Consider two vectors F~
1 and F~
2 with magnitude
F1 = 61 N and F2 = 63 N
and where θ1 = 98 ◦
and θ2 = 50 ◦The
angles are measured from the positive x axis
with the counter-clockwise angular direction
as positive.
What is the magnitude of the resultant vector F where F = F1+F2
F = 61[98o] + 63[50o].
X = 61*Cos98 + 63*Cos50 = -8.49 + 40.50
= 32.0 N.
Y = 61*sin98 + 63*sin50 = 60.41 + 48.26
= 108.7 N.
F = sqrt(X^2+Y^2).
To find the magnitude of the resultant vector F, we can use the law of cosines.

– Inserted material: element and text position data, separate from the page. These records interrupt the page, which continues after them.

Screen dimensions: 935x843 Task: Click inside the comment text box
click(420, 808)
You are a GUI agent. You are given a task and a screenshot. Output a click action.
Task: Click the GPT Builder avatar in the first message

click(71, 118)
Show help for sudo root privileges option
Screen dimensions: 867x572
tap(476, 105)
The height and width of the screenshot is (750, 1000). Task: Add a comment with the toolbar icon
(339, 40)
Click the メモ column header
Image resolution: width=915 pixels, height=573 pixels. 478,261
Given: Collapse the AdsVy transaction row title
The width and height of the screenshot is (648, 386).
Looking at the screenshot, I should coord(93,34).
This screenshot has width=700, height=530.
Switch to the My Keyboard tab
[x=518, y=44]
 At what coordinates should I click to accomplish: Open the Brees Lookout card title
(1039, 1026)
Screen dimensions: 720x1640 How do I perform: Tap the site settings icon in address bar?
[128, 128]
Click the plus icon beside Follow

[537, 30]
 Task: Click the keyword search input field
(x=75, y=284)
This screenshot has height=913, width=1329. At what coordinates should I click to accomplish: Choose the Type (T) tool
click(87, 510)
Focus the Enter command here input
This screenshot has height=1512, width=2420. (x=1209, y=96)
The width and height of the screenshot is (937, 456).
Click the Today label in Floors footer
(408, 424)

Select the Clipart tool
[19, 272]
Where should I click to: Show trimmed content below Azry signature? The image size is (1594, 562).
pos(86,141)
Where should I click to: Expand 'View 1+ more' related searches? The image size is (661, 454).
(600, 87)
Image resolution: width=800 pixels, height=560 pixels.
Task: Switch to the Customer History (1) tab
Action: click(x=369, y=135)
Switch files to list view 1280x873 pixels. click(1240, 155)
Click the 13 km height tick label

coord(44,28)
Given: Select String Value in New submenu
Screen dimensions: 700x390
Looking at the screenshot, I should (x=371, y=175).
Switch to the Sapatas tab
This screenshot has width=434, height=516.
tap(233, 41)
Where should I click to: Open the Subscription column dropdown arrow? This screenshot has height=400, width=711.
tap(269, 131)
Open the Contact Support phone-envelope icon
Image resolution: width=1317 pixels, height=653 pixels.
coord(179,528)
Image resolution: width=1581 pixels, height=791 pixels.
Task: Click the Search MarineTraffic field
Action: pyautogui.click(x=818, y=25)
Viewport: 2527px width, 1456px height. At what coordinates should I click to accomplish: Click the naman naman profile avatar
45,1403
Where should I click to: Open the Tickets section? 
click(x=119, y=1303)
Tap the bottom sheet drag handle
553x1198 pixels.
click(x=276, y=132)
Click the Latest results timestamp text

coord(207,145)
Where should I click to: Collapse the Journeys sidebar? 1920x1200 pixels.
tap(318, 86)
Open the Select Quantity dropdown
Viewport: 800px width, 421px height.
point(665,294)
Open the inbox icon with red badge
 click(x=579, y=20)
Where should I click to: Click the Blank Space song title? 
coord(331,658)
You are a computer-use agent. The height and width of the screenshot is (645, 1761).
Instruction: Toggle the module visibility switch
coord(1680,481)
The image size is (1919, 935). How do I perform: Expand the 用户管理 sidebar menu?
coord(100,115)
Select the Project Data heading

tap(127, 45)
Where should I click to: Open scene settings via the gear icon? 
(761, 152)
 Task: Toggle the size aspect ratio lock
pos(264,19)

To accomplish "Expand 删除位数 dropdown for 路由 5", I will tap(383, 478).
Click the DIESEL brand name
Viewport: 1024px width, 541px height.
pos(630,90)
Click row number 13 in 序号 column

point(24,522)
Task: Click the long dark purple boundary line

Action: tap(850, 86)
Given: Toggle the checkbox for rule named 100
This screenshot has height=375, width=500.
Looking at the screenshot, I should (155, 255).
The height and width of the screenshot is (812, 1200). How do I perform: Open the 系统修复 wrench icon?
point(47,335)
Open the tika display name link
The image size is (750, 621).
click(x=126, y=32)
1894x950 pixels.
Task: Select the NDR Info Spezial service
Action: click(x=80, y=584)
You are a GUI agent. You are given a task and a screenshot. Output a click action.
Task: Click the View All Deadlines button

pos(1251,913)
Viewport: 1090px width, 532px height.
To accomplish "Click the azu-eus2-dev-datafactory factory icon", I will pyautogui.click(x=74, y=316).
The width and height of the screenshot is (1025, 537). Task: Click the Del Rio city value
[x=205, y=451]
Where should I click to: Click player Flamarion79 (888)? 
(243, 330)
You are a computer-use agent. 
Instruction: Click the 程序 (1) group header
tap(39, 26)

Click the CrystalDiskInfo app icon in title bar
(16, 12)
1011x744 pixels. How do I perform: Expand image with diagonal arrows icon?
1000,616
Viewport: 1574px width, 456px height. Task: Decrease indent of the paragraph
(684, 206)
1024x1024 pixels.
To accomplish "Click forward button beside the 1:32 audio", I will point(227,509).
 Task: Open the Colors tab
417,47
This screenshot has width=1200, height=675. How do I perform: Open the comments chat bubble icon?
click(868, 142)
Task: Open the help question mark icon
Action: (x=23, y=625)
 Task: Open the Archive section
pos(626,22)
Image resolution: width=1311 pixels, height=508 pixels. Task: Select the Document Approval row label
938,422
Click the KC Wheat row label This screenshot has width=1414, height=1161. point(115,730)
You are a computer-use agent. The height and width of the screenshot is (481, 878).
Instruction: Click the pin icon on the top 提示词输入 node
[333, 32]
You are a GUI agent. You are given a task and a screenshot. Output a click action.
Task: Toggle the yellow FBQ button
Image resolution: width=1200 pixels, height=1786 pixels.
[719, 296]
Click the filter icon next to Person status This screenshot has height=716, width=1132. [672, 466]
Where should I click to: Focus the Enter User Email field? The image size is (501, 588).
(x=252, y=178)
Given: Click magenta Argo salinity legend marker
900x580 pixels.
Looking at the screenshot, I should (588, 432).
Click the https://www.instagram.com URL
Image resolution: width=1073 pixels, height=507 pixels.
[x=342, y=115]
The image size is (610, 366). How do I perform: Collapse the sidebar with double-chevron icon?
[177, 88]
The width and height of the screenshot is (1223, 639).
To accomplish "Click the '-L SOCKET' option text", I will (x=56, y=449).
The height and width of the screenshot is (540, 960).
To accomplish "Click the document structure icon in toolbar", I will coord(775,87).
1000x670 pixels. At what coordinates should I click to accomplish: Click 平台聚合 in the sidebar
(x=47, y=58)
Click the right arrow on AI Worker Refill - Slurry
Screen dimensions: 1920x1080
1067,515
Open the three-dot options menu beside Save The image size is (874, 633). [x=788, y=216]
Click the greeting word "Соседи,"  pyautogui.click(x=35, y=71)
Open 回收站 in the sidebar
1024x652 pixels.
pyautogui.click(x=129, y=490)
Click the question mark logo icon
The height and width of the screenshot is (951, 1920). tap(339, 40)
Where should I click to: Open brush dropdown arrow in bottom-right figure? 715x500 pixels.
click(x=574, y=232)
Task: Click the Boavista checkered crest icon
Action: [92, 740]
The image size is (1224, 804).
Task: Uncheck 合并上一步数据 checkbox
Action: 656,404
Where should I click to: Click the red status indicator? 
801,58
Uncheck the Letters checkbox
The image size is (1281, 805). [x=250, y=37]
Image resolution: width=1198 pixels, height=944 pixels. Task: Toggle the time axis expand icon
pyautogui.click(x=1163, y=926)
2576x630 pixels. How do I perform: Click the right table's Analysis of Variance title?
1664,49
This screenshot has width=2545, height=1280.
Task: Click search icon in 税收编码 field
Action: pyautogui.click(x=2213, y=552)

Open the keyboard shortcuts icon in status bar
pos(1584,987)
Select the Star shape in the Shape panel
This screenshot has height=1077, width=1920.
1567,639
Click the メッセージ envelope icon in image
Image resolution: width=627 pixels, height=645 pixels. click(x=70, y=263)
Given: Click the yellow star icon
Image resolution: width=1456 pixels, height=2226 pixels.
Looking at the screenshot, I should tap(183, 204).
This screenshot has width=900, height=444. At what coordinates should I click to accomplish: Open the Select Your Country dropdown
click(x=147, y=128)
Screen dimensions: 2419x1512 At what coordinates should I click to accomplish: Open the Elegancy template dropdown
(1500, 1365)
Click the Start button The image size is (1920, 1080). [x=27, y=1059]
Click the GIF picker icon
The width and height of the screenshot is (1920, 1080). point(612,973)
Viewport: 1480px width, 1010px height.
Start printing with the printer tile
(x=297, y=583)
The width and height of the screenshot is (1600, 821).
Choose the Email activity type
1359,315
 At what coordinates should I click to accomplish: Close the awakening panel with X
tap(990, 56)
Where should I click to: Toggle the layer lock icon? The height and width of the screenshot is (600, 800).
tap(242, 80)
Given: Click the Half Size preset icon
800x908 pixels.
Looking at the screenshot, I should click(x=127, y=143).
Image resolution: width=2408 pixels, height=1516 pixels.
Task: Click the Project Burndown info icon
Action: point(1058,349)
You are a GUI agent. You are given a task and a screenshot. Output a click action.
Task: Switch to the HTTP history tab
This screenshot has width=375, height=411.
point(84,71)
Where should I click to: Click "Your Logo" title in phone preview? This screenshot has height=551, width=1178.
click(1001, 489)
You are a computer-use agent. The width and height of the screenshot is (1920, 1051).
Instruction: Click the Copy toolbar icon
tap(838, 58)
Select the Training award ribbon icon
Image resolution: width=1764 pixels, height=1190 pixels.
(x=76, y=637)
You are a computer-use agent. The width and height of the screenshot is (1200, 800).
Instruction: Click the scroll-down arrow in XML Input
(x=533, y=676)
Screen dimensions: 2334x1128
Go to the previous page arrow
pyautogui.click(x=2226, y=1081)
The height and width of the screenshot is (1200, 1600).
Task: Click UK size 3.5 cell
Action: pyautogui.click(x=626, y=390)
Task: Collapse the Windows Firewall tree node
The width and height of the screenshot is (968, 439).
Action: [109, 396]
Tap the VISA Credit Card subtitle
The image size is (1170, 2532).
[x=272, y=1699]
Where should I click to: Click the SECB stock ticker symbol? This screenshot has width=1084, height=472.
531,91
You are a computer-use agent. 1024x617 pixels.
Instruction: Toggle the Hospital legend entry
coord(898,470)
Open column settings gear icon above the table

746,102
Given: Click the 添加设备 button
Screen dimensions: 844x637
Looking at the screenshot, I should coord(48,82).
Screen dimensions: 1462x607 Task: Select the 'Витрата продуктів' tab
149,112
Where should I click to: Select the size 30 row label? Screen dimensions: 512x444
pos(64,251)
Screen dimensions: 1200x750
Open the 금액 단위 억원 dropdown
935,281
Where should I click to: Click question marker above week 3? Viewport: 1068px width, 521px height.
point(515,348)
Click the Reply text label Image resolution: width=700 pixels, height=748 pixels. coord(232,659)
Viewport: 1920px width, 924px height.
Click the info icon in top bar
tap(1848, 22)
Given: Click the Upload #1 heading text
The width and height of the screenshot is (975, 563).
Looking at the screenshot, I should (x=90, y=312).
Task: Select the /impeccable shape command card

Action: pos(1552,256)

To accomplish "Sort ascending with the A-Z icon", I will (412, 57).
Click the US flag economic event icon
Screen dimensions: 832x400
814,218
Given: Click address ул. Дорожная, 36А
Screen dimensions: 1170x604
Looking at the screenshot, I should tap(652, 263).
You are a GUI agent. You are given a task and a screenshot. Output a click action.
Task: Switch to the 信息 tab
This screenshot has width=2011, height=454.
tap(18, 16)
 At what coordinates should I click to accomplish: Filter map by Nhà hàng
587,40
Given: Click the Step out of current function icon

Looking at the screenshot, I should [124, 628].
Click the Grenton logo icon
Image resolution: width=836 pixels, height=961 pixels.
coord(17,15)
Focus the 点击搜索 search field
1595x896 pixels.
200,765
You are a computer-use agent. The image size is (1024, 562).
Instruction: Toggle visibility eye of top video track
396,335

The law of cosines states that for a triangle with sides a, b, and c and the angle opposite to side c is C, the following equation holds true:
c^2 = a^2 + b^2 - 2abcos(C)
In this case, we have a triangle formed by the vectors F1, F2, and the resultant vector F, where F1 and F2 are the known sides, and the included angle between F1 and F is 180 degrees.
Since we know the magnitudes of F1 (61 N) and F2 (63 N), we can use the law of cosines to find the magnitude of F.
Using the equation:
F^2 = F1^2 + F2^2 - 2(F1)(F2)cos(180)
Substituting the given values:
F^2 = (61)^2 + (63)^2 - 2(61)(63)cos(180)
Simplifying further:
F^2 = 3721 + 3969 - 2(61)(63)(-1)
F^2 = 3721 + 3969 + 2(61)(63)
F^2 = 3721 + 3969 + 7686
F^2 = 15376
Taking the square root of both sides:
F = sqrt(15376)
After calculating, we find that F is approximately equal to 124 N. Hence, the magnitude of the resultant vector F is approximately 124 N.